* Given data:

________

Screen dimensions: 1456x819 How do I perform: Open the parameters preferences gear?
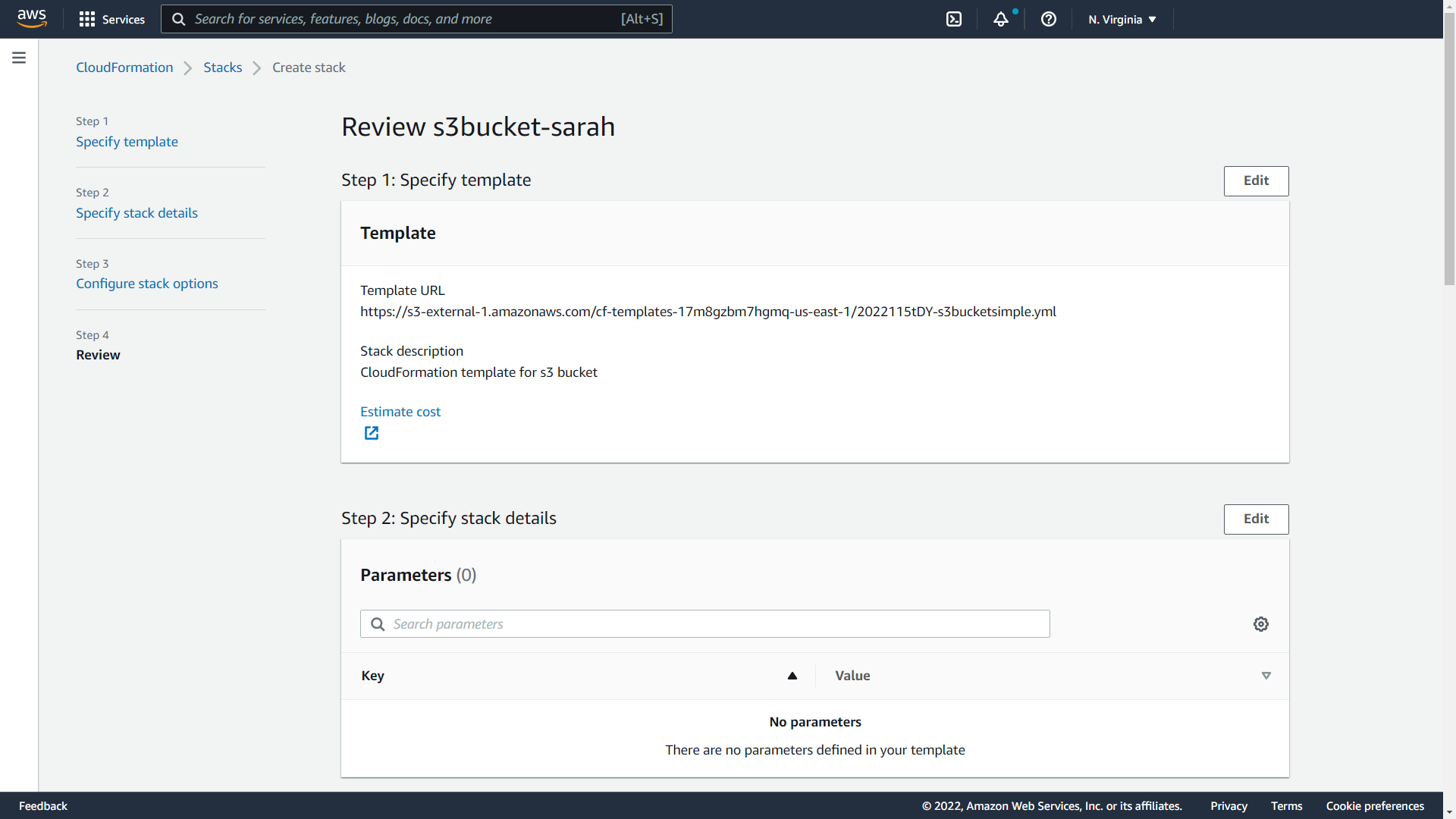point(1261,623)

________

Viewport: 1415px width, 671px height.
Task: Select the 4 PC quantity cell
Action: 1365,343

________

* The request: Reproduce the lines above word for word, beginning at the line that contains "Viewport: 1415px width, 671px height." and stopping after the line that contains "Action: 1365,343".

* Written solution:
Viewport: 1415px width, 671px height.
Task: Select the 4 PC quantity cell
Action: 1365,343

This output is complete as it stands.